**THE PROBLEM**
Would you filter these records and copy every line that has the word "Task"?

**Stored data entries**
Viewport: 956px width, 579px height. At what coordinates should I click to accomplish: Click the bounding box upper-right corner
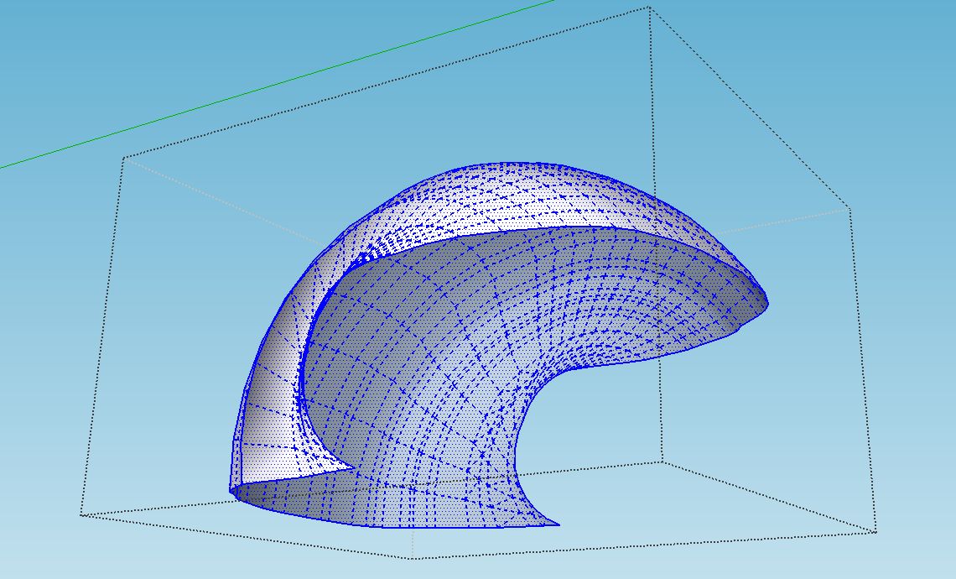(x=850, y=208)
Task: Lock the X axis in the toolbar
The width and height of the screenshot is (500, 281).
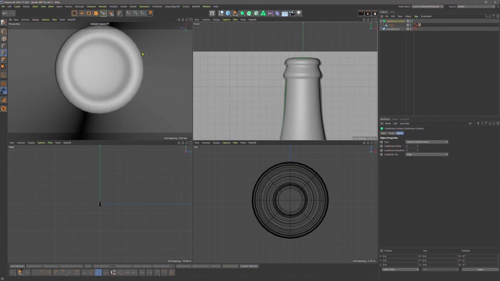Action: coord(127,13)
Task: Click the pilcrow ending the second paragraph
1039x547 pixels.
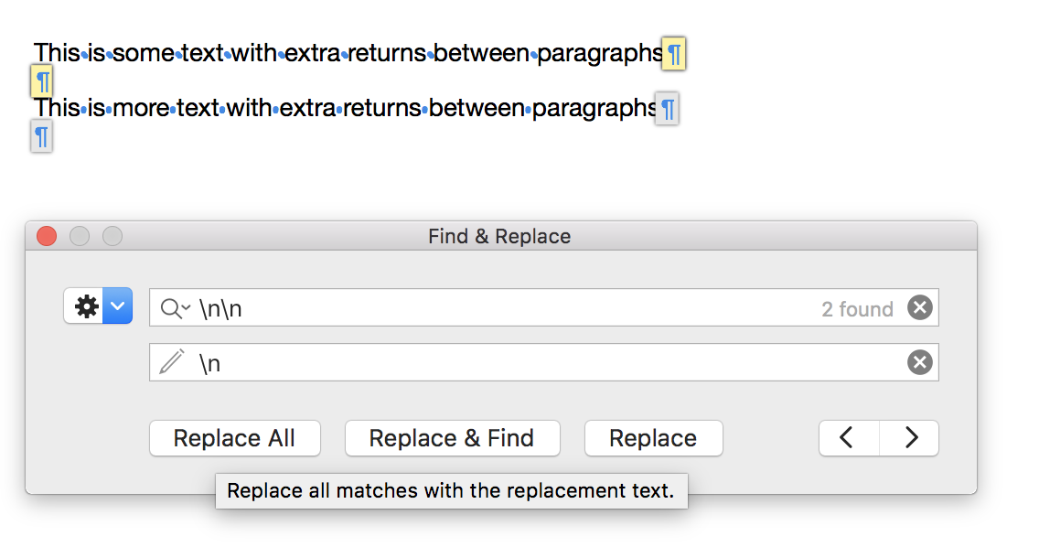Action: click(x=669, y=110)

==

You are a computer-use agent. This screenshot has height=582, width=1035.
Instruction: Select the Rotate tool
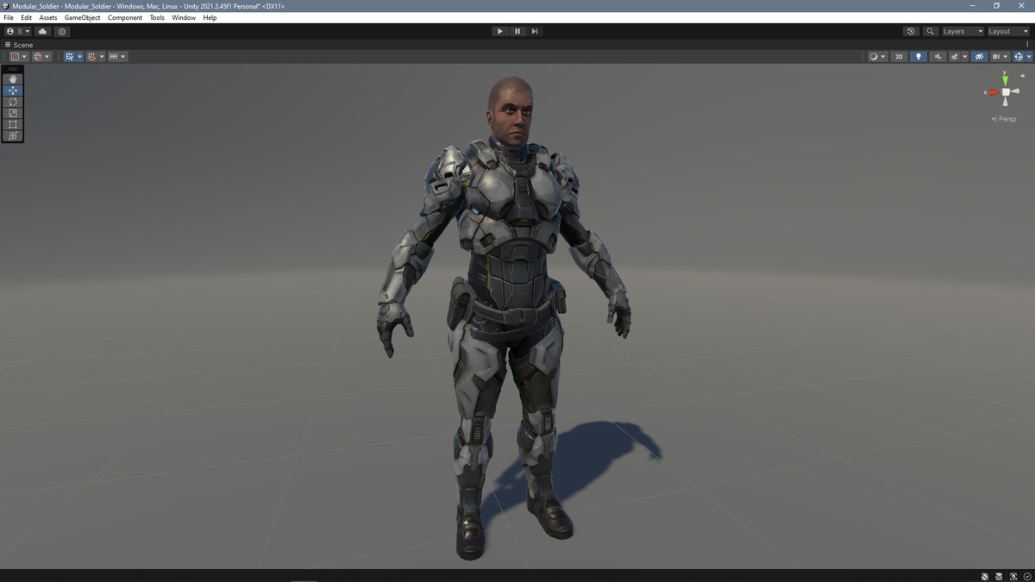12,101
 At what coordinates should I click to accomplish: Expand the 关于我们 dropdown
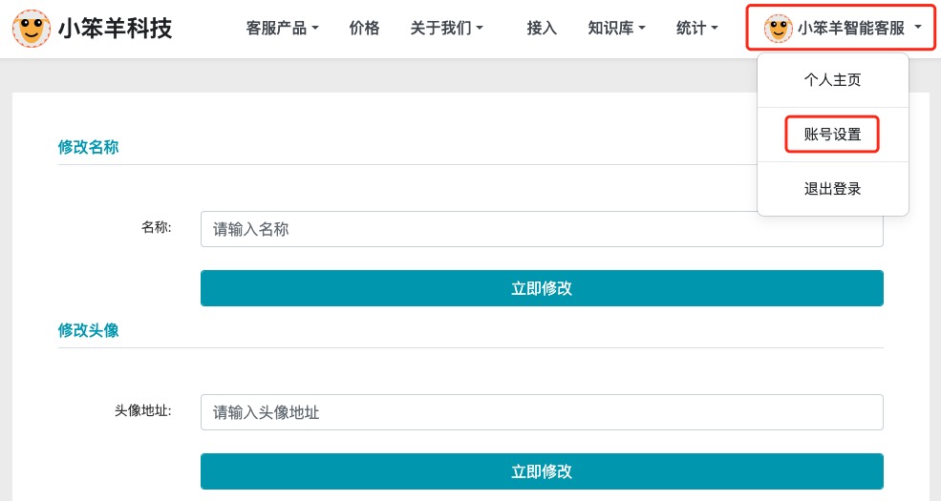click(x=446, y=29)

**EXPECTED ANSWER**
Task: Lock the X axis in the toolbar
Task: Click the pilcrow ending the second paragraph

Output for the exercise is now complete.